_Job:_ Copy the lines of the listing starting at the line containing "You are a computer-use agent." and ending at the line containing "click(466, 577)", and leave out any pictures.

_Dataset rows:_
___

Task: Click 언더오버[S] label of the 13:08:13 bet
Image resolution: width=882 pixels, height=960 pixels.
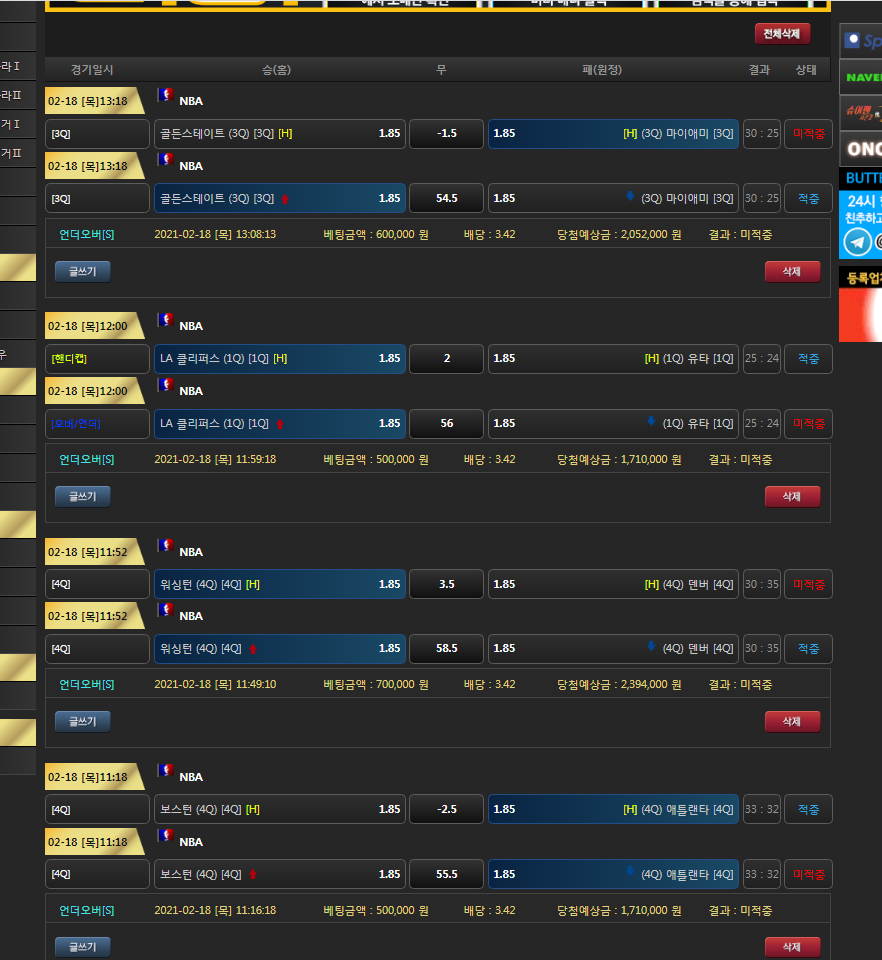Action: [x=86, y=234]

___

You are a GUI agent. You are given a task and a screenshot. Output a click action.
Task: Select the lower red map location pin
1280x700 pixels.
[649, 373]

___

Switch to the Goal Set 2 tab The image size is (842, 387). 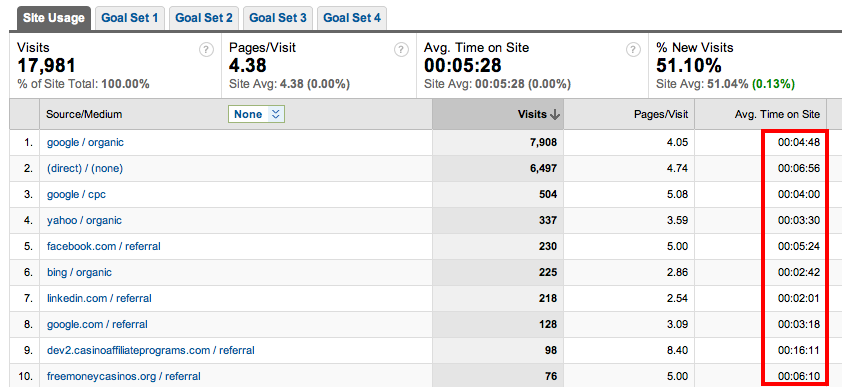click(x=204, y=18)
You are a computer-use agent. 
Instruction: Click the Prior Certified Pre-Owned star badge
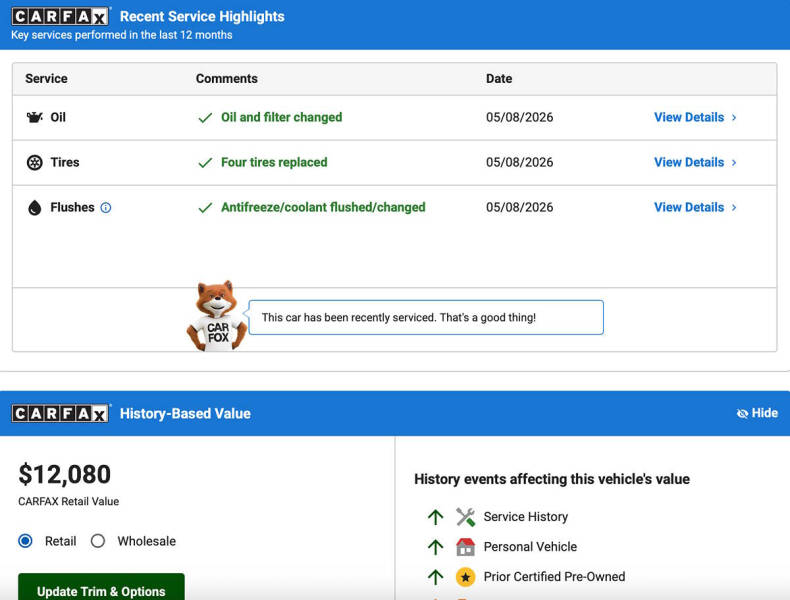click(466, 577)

___

_Output:_
You are a computer-use agent. 
Instruction: Click the Prior Certified Pre-Owned star badge
click(466, 577)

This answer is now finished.